• **WRITTEN EXERCISE**: Identify each line in the data below that contains the string "width" and copy those lines. Match case exactly.

■ ■ ■ ■ ■

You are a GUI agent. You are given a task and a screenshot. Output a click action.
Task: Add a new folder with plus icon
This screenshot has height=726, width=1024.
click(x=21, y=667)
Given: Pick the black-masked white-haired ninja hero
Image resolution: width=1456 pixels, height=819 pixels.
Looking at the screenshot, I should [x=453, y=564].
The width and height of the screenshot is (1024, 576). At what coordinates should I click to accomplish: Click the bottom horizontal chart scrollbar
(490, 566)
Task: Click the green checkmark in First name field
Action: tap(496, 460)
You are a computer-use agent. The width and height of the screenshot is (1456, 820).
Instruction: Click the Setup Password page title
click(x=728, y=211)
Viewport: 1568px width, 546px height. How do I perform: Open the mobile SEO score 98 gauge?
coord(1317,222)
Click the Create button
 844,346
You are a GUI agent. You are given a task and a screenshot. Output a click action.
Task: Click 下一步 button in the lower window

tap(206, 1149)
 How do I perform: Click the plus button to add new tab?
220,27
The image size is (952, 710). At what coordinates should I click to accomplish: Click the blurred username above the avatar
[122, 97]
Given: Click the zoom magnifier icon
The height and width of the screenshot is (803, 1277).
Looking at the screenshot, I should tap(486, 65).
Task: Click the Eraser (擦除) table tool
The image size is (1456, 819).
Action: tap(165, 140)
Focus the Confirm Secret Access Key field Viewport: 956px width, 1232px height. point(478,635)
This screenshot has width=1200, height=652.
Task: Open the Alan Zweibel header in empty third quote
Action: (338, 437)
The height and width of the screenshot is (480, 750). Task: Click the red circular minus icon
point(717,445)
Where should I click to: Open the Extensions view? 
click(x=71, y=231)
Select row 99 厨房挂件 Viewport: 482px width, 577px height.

■ ■ ■ ■ ■

• **CORRECT RESPONSE**:
This screenshot has height=726, width=1024.
Image resolution: width=1456 pixels, height=819 pixels.
The width and height of the screenshot is (1024, 576). At what coordinates should I click to accomplish: Click the bottom horizontal chart scrollbar
You are a computer-use agent. The width and height of the screenshot is (1456, 820).
Viewport: 1568px width, 546px height. How do I perform: Open the mobile SEO score 98 gauge?
The height and width of the screenshot is (803, 1277).
Focus the Confirm Secret Access Key field Viewport: 956px width, 1232px height. point(478,635)
This screenshot has width=1200, height=652.
The height and width of the screenshot is (480, 750). Task: Click the red circular minus icon
Select row 99 厨房挂件 Viewport: 482px width, 577px height.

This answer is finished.